Texto fornecido:
↓↓↓
Se lhe fosse possível eleger, quais seriam os dois momentos que mais marcaram o país e o mundo nos últimos 20 anos?
O que de mais importante aconteceu nos últimos vinte anos foi anunciado pelo livro de Os Versículos Satânicos, de Salmon Rushdie, publicado em 1989. Esse livro anunciava que iria vir um momento de intolerância recíproca. A marca concreta desse estado de alma concretizar-se-ia nos atentados de 11 de setembro de 2001, ocorridos nos Estados Unidos da América. Esse dia mudou a face do mundo – a relação entre os países nunca mais foi a mesma. O Ocidente compreendeu que a relação de forças com as outras regiões do globo iria alterar-se profundamente, e a guerra aberta entre as várias potências iria criar um novo mundo, este mundo em que nós vivemos – inseguro, feito de guerras regionais mantidas em simultâneo, com o séquito de mazelas que hoje em dia conhecemos. O nosso país, relativamente arredado desse conflito, vive, no entanto, submerso na mesma onda global. Entre nós, há que assinalar, além do mais, a forma como a crise das dívidas soberanas nos atingiu a partir de 2008. A intervenção do FMI, com tudo o que isso significou de revelação de como a Europa do Norte desprezava a Europa do Sul, e como a União Monetária havia sido concebida para fortalecer uns à custa dos outros, deixou sequelas. Tem demorado muito a ultrapassar. Diria que uma das melhores notícias é recente – já depois do Brexit, a Europa uniu-se para combater a pandemia e retomar o desenvolvimento. No meio de tudo, este é um sinal de esperança. Usula von der Leyen, hoje, é mais do que o rosto de uma mulher.

Profissionalmente, qual foi o momento mais decisivo para si nestas duas décadas?
Houve vários momentos gratificantes. De entre eles, destaco a adaptação de A Costa dos Murmúrios para cinema em 2004. O filme de Margarida Cardoso conseguiu ser uma grande adaptação desse meu livro. Potenciou a sua leitura e a sua interpretação. Chamou a atenção dos mais jovens para a História recente do nosso país. Esse filme continua a ser projetado, sobretudo em festivais e espaços universitários, um pouco por todo o mundo.

Qual seria, no seu entender, a mudança mais urgente que o país e o mundo precisariam operar nos próximos 20 anos?
Seria mudar o paradigma económico e da distribuição da riqueza à medida que as sociedades ficarem digitalizadas. Mas isso não acontecerá, se não for alterada a forma como se valoriza a cultura humanística a par da cultura científica. Só a cultura humanística poderá conferir a dimensão dos valores fundamentais da fraternidade, e da conservação da tipologia humana que nos faz seres de criatividade e de fantasia. Seres de viagem e de encontro com os outros. Seres de deslumbramento perante as maravilhas da natureza e da vida.
↑↑↑
Listagem fornecida:
↓↓↓
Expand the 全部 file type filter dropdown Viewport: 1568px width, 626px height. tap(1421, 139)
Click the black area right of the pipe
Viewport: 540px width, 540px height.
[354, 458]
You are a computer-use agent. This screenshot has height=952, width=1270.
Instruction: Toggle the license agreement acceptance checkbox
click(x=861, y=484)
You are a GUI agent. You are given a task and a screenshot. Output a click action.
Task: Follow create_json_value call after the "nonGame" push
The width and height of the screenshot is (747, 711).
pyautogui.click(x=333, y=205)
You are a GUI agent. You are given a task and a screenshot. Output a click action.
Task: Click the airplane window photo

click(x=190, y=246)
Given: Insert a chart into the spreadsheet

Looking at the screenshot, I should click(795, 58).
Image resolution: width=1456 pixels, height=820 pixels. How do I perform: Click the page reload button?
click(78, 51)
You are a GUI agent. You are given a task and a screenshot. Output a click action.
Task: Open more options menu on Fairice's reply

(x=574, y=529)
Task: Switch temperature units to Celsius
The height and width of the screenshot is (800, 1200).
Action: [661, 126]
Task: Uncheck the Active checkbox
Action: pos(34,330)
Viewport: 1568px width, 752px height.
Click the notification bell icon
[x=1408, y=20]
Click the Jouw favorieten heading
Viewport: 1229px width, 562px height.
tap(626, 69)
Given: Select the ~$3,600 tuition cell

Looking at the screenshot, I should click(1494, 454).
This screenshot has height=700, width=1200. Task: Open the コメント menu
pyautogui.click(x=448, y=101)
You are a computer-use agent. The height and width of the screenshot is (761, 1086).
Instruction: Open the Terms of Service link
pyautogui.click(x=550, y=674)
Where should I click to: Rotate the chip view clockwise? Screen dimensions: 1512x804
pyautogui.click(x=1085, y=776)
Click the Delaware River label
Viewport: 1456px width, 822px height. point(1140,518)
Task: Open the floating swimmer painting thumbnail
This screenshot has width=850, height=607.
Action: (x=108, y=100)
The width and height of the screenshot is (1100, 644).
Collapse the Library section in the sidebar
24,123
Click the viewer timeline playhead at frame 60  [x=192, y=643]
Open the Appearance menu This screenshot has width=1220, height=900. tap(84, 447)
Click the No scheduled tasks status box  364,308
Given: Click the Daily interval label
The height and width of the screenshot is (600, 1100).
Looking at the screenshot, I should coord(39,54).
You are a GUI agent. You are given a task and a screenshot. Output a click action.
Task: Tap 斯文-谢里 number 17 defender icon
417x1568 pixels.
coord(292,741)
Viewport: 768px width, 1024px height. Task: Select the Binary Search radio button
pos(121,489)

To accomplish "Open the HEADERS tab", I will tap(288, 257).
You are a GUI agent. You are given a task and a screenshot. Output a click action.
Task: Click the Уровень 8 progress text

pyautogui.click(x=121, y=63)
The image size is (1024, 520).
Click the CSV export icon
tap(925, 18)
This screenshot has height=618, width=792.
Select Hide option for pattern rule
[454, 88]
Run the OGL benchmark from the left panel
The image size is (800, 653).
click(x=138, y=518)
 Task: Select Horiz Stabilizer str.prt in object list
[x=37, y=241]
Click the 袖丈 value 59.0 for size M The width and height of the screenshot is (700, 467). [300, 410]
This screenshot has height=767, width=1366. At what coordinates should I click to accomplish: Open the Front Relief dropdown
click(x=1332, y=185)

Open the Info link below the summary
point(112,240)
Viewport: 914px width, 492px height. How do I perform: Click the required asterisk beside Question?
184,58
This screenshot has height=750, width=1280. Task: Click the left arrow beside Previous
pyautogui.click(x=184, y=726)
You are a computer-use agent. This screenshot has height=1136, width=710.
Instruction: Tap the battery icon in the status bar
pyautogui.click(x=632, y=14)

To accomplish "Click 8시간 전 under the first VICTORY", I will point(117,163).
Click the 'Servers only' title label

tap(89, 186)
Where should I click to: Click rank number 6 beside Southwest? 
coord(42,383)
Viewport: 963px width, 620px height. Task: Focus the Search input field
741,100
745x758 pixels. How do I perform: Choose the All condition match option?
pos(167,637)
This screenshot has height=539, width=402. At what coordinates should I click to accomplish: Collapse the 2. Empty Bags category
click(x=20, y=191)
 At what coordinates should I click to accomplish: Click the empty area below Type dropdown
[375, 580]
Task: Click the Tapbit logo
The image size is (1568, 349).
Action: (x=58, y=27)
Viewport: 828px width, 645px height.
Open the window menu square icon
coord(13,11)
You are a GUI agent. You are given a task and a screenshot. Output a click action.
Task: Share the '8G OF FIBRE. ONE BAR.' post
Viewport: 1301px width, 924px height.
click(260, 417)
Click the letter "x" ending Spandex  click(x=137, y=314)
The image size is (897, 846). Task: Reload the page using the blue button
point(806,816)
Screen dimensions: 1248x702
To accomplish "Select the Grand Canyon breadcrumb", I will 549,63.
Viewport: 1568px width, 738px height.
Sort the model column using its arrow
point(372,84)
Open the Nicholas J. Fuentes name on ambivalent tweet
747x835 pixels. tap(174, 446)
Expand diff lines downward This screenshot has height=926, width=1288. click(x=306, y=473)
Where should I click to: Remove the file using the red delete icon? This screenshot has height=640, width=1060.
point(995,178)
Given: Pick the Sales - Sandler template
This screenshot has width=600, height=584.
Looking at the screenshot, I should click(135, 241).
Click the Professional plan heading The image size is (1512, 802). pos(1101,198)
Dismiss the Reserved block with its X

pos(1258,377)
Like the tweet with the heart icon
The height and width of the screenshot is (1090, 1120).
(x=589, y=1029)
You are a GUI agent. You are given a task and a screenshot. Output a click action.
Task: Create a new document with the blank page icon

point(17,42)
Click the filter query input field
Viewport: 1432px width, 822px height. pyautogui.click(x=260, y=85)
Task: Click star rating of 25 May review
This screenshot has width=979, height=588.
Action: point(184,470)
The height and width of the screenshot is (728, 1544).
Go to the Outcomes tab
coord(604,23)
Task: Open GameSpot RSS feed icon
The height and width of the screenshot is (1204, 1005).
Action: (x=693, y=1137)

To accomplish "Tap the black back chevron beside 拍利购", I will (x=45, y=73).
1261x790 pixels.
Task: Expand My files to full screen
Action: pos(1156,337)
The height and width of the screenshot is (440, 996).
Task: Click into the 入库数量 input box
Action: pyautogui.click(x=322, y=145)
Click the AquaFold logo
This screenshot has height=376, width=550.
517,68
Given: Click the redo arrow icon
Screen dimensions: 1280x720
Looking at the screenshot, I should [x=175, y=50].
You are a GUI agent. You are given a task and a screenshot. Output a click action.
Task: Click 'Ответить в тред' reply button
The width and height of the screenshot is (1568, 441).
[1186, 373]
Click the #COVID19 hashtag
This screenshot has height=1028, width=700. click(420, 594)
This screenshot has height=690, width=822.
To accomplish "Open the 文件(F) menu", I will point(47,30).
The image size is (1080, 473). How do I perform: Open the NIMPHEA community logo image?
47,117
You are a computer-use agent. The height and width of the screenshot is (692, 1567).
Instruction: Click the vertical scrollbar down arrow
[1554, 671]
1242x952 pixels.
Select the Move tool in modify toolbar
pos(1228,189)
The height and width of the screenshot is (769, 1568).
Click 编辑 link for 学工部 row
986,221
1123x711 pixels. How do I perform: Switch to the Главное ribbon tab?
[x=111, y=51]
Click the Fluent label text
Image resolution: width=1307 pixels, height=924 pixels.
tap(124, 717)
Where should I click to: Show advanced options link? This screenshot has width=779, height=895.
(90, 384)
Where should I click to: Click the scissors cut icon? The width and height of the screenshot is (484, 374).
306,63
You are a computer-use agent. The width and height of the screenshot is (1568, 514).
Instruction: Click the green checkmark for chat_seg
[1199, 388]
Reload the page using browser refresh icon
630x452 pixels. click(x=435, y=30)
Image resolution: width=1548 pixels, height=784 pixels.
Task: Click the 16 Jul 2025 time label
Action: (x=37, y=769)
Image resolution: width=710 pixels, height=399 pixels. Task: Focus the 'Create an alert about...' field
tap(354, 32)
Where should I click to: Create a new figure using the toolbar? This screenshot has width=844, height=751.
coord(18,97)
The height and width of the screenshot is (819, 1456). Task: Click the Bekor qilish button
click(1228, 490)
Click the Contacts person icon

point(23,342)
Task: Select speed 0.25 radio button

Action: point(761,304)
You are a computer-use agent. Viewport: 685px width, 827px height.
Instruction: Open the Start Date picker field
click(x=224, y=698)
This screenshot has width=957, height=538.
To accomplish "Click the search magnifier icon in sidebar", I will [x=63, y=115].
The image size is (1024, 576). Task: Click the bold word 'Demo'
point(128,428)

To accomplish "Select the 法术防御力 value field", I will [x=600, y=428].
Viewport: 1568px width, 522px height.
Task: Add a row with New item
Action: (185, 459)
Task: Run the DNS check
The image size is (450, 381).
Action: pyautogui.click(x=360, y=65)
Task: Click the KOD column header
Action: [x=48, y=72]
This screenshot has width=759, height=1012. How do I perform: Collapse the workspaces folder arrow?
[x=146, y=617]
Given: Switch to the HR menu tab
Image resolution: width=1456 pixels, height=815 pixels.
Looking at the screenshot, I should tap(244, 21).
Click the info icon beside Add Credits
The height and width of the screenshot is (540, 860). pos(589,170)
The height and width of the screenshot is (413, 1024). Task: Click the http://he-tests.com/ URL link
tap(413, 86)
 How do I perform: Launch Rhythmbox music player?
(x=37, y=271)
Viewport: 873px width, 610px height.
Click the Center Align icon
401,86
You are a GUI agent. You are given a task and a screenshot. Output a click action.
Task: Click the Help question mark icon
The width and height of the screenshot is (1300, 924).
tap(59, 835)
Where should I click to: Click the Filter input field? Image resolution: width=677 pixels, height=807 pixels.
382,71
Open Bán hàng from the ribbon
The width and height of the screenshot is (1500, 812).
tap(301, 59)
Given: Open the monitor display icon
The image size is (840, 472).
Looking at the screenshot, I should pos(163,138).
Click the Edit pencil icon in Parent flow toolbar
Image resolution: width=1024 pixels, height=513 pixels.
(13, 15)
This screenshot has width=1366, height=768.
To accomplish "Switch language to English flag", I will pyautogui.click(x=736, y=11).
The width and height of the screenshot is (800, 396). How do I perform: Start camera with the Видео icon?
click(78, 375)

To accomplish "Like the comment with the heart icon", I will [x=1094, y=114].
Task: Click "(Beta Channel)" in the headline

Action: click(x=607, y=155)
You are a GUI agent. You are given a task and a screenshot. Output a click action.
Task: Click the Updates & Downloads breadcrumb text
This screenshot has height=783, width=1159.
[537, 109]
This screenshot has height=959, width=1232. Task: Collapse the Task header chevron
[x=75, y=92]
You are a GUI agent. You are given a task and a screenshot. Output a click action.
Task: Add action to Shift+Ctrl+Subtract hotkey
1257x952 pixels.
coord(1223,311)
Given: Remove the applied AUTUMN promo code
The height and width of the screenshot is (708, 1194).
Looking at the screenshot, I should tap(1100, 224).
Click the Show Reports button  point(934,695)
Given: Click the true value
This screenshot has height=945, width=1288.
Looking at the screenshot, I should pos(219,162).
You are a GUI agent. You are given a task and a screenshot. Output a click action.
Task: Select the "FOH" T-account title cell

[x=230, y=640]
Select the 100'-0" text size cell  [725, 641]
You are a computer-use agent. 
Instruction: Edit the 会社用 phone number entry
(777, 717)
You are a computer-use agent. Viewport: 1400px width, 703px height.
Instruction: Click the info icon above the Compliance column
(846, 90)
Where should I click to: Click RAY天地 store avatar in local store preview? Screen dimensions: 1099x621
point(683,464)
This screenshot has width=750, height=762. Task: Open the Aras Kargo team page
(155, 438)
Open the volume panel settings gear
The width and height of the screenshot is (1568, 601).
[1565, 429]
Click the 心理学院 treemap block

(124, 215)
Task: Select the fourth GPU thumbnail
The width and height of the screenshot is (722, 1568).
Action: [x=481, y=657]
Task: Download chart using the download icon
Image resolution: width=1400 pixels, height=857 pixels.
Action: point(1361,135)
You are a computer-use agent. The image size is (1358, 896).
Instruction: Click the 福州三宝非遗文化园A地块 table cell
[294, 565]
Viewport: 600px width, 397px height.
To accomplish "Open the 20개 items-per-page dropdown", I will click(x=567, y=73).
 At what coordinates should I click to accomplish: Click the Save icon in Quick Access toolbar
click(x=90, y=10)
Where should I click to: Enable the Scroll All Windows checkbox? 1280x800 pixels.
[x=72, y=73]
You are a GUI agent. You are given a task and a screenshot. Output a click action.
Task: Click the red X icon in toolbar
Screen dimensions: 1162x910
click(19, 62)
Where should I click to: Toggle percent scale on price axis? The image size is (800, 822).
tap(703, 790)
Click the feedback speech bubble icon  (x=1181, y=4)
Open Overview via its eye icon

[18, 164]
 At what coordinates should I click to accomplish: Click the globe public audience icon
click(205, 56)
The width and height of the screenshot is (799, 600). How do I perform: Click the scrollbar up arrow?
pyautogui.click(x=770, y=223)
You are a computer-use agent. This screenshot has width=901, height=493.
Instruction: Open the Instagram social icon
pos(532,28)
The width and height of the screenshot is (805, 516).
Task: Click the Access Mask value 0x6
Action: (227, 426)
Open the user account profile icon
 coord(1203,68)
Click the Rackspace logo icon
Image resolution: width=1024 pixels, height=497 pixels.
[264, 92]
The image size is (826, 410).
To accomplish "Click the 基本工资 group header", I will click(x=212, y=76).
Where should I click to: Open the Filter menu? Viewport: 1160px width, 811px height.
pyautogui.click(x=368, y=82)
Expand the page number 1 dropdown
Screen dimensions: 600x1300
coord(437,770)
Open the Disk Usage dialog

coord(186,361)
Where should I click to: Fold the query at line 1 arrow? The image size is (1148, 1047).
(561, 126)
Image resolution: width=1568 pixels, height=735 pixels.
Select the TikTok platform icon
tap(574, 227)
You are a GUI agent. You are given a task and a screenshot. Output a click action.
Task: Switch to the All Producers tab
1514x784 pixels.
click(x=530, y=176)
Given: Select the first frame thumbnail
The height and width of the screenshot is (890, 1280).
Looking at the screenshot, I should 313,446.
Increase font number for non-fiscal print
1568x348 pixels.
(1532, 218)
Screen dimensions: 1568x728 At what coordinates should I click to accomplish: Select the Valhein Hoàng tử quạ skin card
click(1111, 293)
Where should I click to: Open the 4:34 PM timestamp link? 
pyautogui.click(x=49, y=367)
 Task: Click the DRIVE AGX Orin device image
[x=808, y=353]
↑↑↑
Verifique a compreensão:
a - Duplique o trecho do texto fornecido que começa em "Qual seria, no" e segue até "natureza e da vida.".
b - Indique, pela ordem em que surgem, todos os anos escritos em algarismos no texto fornecido.

Soluções por tarefa:
a -
Qual seria, no seu entender, a mudança mais urgente que o país e o mundo precisariam operar nos próximos 20 anos?
Seria mudar o paradigma económico e da distribuição da riqueza à medida que as sociedades ficarem digitalizadas. Mas isso não acontecerá, se não for alterada a forma como se valoriza a cultura humanística a par da cultura científica. Só a cultura humanística poderá conferir a dimensão dos valores fundamentais da fraternidade, e da conservação da tipologia humana que nos faz seres de criatividade e de fantasia. Seres de viagem e de encontro com os outros. Seres de deslumbramento perante as maravilhas da natureza e da vida.

b - 1989, 2001, 2008, 2004